Christine est une personnalité instable naviguant entre des parents séparés, un père sévère ne souhaitant plus la gérer et une mère remariée à un homme maghrébin (élément alors mal vu qui l’ostracise) et adepte de l’église de scientologie. Gilles est quant à lui livré à lui-même par des parents absents et impuissants et ressent une profonde détresse malgré le milieu plus nanti dans lequel il évolue. Christine et Gilles expriment ainsi leur dépit par diverses provocations et larcins qui ne font que les enfoncer, et causer leur éloignement respectif l’un de l’autre.

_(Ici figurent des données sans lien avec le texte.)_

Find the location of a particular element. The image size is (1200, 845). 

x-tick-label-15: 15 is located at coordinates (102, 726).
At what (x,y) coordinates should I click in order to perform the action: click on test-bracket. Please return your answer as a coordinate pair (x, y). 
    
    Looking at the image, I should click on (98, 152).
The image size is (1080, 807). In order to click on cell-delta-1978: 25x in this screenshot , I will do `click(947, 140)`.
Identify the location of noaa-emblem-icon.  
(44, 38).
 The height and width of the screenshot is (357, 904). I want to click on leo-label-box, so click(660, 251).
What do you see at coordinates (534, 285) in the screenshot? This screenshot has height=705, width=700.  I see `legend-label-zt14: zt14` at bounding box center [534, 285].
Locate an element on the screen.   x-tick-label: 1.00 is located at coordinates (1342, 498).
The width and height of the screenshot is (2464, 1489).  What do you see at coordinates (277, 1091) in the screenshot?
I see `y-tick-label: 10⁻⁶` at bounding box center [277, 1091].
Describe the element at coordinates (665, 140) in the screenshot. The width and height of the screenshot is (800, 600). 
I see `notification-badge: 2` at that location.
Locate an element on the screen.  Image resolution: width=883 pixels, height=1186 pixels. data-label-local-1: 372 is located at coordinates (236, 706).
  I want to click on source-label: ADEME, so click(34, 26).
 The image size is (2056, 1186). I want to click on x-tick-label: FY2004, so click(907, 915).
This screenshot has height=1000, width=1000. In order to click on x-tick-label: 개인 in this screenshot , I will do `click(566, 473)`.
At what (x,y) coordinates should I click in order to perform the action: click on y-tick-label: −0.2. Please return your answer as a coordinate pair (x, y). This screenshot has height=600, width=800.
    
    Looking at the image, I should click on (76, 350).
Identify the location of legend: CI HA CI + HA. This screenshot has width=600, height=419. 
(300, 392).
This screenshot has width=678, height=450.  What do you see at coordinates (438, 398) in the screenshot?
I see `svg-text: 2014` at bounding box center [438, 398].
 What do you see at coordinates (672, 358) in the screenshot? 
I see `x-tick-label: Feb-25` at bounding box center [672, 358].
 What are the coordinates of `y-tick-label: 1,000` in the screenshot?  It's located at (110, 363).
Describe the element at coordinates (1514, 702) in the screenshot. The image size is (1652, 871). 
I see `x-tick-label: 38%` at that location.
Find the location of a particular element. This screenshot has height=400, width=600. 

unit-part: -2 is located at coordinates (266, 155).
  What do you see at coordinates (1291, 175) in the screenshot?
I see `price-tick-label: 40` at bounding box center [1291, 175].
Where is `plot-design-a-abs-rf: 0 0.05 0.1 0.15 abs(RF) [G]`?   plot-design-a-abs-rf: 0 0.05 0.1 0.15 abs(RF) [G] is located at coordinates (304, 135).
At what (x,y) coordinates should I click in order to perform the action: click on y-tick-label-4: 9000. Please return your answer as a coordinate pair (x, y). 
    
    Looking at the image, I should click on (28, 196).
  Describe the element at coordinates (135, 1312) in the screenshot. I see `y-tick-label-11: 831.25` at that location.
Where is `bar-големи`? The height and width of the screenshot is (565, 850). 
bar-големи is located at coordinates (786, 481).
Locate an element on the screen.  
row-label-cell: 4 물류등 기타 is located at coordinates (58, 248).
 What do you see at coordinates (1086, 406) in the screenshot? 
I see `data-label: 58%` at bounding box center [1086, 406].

Olivier Assayas capture parfaitement ce moment d’impasse de l’adolescence où l’on souhaite s’échapper d’une existence morne, pas encore adulte et suffisamment mature pour savoir quoi faire de la liberté à laquelle on aspire, et encore enfant en quête de d’attention dans ses réactions épidermiques. Virginie Ledoyen et Cyprien Fouquet expriment parfaitement cette instabilité, cette sensibilité à fleur de peau et incapacité à exprimer ses désirs. C’est un âge où l’on ne se sent vivre que dans l’excès et où personne ne nous comprend réellement, le réalisateur plaçant le climax du film lors d’une longue scène de fête en pleine nature où l’hédonisme, la furie et la liberté de ces jeunes gens peut s’exprimer à plein – portée par les tubes de Janis Joplin, Roxy Music ou Creedence Clearwater Revival en belle capsule temporelle et musicale. Après cela, la redescente résidera en trouver un équilibre entre cette fougue et la réalité, ou s’abandonner définitivement et tragiquement à ses démons. C’est tout le sens de l’errance finale sans but qui explicitera dans une douloureuse conclusion le sens de son titre.